What to do: All lines from the one containing "The image size is (724, 399)." to the end of the data below are to be returned exactly, both ends included, with nothing added.

Task material:
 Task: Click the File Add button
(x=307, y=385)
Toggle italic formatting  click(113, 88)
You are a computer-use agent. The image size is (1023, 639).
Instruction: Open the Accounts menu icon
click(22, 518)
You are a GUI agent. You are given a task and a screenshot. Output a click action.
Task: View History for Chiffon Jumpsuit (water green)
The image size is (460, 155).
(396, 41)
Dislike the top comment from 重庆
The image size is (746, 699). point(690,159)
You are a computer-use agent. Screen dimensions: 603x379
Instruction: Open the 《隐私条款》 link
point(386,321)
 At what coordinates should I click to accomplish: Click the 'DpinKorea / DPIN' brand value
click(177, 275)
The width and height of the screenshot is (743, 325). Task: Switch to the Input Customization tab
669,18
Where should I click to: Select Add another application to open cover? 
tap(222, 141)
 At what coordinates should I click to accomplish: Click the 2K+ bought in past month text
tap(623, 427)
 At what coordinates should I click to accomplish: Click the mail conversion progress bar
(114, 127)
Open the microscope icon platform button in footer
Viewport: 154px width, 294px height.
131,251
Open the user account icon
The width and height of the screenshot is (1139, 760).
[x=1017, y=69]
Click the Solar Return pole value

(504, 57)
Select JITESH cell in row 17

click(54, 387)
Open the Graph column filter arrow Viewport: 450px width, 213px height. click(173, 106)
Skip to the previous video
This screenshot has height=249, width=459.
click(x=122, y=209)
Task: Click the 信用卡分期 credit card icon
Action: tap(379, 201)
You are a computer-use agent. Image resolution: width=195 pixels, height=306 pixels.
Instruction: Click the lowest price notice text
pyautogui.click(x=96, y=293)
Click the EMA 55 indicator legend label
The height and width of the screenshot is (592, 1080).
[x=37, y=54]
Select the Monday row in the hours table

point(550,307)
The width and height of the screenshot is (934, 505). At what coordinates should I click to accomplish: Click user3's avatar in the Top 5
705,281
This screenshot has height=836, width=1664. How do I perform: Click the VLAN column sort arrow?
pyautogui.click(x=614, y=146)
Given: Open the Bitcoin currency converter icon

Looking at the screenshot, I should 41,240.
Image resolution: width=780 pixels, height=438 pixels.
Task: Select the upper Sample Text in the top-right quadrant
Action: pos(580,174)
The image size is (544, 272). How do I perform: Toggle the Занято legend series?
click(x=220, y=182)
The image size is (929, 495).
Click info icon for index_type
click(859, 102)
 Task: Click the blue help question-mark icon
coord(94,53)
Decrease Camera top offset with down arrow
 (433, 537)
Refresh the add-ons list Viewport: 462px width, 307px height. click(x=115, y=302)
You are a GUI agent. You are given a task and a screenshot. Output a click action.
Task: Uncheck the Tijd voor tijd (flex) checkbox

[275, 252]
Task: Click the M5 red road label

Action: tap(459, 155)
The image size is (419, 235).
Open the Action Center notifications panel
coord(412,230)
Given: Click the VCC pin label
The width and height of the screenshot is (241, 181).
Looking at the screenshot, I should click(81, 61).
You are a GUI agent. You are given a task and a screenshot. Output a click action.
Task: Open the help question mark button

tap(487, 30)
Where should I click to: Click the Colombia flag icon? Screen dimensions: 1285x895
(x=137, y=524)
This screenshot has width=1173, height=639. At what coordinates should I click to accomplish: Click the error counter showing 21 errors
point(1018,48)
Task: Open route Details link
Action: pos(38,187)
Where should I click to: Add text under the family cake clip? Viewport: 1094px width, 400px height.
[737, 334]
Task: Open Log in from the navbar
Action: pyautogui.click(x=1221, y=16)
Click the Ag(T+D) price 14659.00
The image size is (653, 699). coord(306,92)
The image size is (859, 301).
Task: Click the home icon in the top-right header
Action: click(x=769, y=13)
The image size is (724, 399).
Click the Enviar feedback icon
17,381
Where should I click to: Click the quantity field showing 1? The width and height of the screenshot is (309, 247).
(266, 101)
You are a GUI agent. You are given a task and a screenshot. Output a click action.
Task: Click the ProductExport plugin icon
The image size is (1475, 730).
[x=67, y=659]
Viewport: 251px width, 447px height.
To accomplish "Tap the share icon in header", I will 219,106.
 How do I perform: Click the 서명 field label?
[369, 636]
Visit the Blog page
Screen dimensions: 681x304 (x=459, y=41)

The completed task:
The image size is (724, 399).
Click the Enviar feedback icon
17,381
Where should I click to: Click the quantity field showing 1? The width and height of the screenshot is (309, 247).
(266, 101)
You are a GUI agent. You are given a task and a screenshot. Output a click action.
Task: Click the ProductExport plugin icon
The image size is (1475, 730).
[x=67, y=659]
Viewport: 251px width, 447px height.
To accomplish "Tap the share icon in header", I will 219,106.
 How do I perform: Click the 서명 field label?
[369, 636]
Visit the Blog page
Screen dimensions: 681x304 (x=459, y=41)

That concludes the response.